Deshalb ist dieses System natürlich denkbar ungeeignet, um von einem Unternehmen propagiert und im Markt durchgesetzt zu werden: Man kann nämlich kaum Geld damit verdienen. Keine teure Software, die installiert werden muss, keine teuren Wartungsverträge, keine kostenpflichtigen Updates. Für die potenziellen Kunden eigentlich hervorragende Argumente, aber wenn kein Geld damit verdient wird, rührt auch kein Aussendienstler die Werbetrommel. Deshalb sind die Gründer auch auf die Unternehmensform der Genossenschaft verfallen. Die meisten Genossenschaftsmitglieder sind Softwarehäuser, die sich im Markt durchaus an anderer Stelle als Wettbewerber gegenüberstehen, aber hier ein gemeinsames Interesse an der Einführung des myOpenFactory-Systems haben – um schon bestehende Kunden zu pflegen oder neue Kunden für die Dienstleistungen des Hauses zu akquirieren.

Im laufenden Betrieb ist myOpenFactory günstig, günstiger geht’s nicht. Die bislang üblichen Datenverbindungen zwischen Herstellern und Großkunden schlagen mit Belastungen von einigen tausend Euro pro Monat zu Buche. Jedes Einwählen ins System wird extra berechnet und obendrauf kommen Kosten je nach Volumen des Datenverkehrs.
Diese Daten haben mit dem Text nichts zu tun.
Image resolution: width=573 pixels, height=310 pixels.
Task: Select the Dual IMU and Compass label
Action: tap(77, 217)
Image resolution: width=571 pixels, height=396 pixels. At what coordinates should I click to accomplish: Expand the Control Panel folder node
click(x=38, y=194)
Bei myOpenFactory werden die Datensätze über das Internet verschickt, verschlüsselt und praktisch kostenlos. Das Volumen der einzelnen Bestellung spielt genauso wenig eine Rolle wie das Datenvolumen, auch die Frequenz des Abrufs nicht mehr – wer nichts anderes zu tun hat, kann jede Minute ohne Mehrkosten nachschauen, ob eine neue Bestellung angekommen ist.

Besonders attraktiv werden solche System für alle, die besonders hohen Verkehr mit dem Ausland haben. So wie beim Handy-Roaming fallen auch bei der Kommunikation zwischen Kunde und Lieferant im grenzüberschreitenden Verkehr wesentlich höhere Kosten an. Mit EDI kommt also das Versprechen, das das Internet den Unternehmen gegeben hat, tatsächlich auch in der Kostenrechnung der Unternehmen an. Und zwar gesichert und standardisiert. Wenn Kommunikationskosten bei der Auftragsabwicklung keine Rolle mehr spielen, und die Unternehmen auch keine Spezialisten mehr für die Wartung des Systems vorhalten müssen, lassen sich enorme Einsparungen erzielen – an Geld und an Zeit. Nach meiner Schätzung könnte man bei einer völligen Umstellung aller Bestellsysteme auf EDI etwa 240 Milliarden Euro einsparen. Pro Jahr. Nur in Deutschland. Und wenn ich das auf die ganze Welt hochrechne, lande ich in jedem Fall im Billionen-Bereich. In etwa der Betrag, den die Finanzkrise gerade weltweit an Schaden verursacht, könnte also im Bestellwesen jährlich eingespart werden.

Oder anders investiert. Denn wenn ein Handwerker seine Rohre direkt bei uns bestellen will, kann das sogar Spass machen, wenn er über myOpenFactory bestellt. Dann sparen wir vielleicht weniger oder gar kein Geld – aber dafür lernen wir am Ende doch noch alle unsere Endkunden direkt kennen.